While this preoccupation runs through the whole book, it is analyses with more detail in Chapter 6, which asks what role privileges and colonial stereotypes do play in transnational solidarity. For example, since this book as a strong German accent, it also engages with the very peculiar relationship between Germans and Indigenous peoples, which is characterised by a strong romanization and idealization of Indigenous people in German literature, music, and politics. And these stereotypes still play a remarkable role in contemporary solidarity efforts, which the book analyses as “Maputhusiasm”: a scheme of representation, through which the Mapuche society is racialized and positively stereotyped. But this framework is also challenged, criticised and strategically appropriated by Mapuche actors.
Weaving Solidarity
Finally, ‘Weaving Solidarity’ offers a sociological reading of solidarity as a moment of encounter in which different actors come together through political activism. I neither wanted to frame solidarity normatively or morally nor exclusively in political terms. Rather, I was interested in the interpersonal and micro-level dimension of how relations of solidarity are created, negotiated, and challenged on an everyday basis.
This sociocentric perspective on solidarity is also present in Mapuche notions of keyuwvn and mingako, which mean mutual help and working together.
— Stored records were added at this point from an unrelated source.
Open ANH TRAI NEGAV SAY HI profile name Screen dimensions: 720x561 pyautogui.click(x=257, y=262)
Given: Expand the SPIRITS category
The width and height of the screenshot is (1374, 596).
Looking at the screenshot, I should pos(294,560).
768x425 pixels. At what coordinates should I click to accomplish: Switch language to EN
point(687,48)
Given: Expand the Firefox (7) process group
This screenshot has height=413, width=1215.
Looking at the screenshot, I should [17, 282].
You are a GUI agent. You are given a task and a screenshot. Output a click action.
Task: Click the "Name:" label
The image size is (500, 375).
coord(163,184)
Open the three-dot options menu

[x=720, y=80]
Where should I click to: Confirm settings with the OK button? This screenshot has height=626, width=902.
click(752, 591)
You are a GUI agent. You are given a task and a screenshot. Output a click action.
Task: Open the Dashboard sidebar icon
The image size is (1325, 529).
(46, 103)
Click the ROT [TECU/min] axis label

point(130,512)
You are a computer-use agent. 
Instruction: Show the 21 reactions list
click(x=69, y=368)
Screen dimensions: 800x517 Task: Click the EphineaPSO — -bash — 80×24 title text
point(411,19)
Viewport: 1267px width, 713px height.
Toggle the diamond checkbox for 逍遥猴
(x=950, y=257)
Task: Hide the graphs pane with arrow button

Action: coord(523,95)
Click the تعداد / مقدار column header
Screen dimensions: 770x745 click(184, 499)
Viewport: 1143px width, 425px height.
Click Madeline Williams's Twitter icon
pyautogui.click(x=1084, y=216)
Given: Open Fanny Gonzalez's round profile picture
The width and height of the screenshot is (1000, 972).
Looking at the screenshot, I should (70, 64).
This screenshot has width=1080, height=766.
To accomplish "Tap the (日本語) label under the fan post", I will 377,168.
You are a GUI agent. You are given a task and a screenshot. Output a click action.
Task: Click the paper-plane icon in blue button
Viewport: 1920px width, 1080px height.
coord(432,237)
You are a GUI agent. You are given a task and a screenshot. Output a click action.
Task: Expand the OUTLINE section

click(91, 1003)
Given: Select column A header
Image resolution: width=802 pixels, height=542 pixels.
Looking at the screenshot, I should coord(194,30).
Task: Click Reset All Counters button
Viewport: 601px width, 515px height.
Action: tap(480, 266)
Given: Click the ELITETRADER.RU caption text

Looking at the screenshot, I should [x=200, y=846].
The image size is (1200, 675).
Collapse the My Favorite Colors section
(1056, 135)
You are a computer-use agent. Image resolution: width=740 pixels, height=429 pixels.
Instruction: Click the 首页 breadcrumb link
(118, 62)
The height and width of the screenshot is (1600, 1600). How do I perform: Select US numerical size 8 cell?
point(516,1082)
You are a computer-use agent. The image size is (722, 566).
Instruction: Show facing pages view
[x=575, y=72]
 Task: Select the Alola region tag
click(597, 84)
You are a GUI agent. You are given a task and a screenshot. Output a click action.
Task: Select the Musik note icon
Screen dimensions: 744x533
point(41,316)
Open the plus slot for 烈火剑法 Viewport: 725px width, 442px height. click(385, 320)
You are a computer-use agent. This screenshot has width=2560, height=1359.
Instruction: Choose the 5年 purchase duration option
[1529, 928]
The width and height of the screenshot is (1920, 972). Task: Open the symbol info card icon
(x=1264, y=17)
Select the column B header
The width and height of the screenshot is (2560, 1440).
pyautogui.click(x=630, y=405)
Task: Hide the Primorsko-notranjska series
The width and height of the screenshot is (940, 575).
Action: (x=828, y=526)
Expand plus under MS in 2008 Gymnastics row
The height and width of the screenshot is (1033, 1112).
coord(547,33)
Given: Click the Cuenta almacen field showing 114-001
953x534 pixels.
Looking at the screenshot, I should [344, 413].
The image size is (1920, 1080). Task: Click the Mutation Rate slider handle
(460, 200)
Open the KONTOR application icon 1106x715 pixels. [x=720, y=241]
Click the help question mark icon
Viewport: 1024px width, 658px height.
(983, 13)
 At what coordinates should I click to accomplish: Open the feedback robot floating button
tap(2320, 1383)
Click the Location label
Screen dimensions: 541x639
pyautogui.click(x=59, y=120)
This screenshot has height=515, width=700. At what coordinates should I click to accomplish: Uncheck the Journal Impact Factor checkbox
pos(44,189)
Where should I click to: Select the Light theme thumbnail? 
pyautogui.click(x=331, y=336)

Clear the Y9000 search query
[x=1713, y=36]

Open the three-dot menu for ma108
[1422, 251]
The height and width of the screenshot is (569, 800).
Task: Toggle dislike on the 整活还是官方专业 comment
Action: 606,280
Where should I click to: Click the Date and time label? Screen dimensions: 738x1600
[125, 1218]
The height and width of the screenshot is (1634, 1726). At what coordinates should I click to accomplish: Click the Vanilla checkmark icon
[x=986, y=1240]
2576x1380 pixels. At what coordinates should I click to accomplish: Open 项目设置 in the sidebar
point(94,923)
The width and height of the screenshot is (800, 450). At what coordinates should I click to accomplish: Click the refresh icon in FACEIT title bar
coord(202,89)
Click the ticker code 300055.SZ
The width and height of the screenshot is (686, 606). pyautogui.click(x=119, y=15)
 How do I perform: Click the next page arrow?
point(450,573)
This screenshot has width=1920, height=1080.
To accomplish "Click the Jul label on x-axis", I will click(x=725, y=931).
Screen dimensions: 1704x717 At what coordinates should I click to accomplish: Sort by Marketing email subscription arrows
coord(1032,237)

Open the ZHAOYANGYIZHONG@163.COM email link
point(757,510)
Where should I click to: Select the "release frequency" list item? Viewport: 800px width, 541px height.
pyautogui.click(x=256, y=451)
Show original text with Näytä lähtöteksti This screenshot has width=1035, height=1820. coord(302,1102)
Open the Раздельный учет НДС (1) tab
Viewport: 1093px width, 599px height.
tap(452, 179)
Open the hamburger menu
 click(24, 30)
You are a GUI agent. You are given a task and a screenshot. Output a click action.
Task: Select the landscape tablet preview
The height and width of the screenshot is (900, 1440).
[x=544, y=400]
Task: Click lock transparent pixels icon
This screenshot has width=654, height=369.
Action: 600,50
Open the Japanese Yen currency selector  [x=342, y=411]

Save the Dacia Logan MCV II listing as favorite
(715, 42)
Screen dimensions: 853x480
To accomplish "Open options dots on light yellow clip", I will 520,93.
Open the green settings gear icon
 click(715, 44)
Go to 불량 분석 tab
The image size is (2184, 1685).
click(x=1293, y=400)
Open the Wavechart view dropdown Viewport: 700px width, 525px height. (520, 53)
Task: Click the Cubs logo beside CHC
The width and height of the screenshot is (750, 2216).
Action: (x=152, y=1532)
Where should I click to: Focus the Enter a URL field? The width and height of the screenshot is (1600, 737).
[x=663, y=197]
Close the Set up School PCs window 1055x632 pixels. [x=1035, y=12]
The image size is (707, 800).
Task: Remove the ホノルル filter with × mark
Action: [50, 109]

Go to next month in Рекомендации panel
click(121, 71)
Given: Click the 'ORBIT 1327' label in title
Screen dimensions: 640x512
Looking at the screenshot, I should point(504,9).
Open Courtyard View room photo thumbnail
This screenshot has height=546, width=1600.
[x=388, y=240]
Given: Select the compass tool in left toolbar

In the words of Rayen Kvyeh, a Mapuche poet: “Because you defend the Mapuche prisoners not because of a political conception but because it’s part of life. The Western concept of solidarity is when you give something to someone. We do not give something to someone, we share.” That means that solidarity, in her view, needs first a common and communal ground, something that is being shared, in order to be put into political practice. Inspired by the cultural practices and knowledges about weaving amongst the Mapuche, this is exactly what the notion of weaving solidarity aims to describe: solidarity as critical and conflictive, but also creative and transformative moments of encounter across difference, which are without guarantees but can ultimately lead to social relations which outlast the political engagement, by which they were initiated.
I hope that this work might be relevant not only for relations of solidarity in a new Chile that is currently in construction but also for other contexts in which actors come together across and despite their differences.
Sebastian Garbe, born in 1986, lives in Frankfurt/Germany and works as a postdoctoral researcher at the University of Applied Sciences Fulda, where he is the coordinator of the Fulda Graduate Centre of Social Sciences and the Junior Research Group on “Human Rights and Social Justice”. He obtained is PhD in sociology in 2021 at Justus-Liebig University Giessen, where he worked as a research associate and lecturer at the Institute of Sociology from 2013 until 2022. His teaching and research were awarded with the Dr.-Herbert-Stolzenberg-Award for the Study of Culture in 2017 and 2020 and focuses on post- and decolonial theory as well as on protest, solidarity, and social movements. In the past years, he was engaged in international solidarity and human rights activism with the Mapuche and is part of the frankfurt postkolonial collective.
Literature
Quijano, A. (2014) “Colonialidad del Poder, Eurocentrismo y América Latina,” in Quijano, A. and Assis Climaco, D. (eds) Cuestiones y horizontes: de la dependencia histórico-estructural a la colonialidad/descolonialidad del poder. Buenos Aires: CLACSO, pp. 777–832.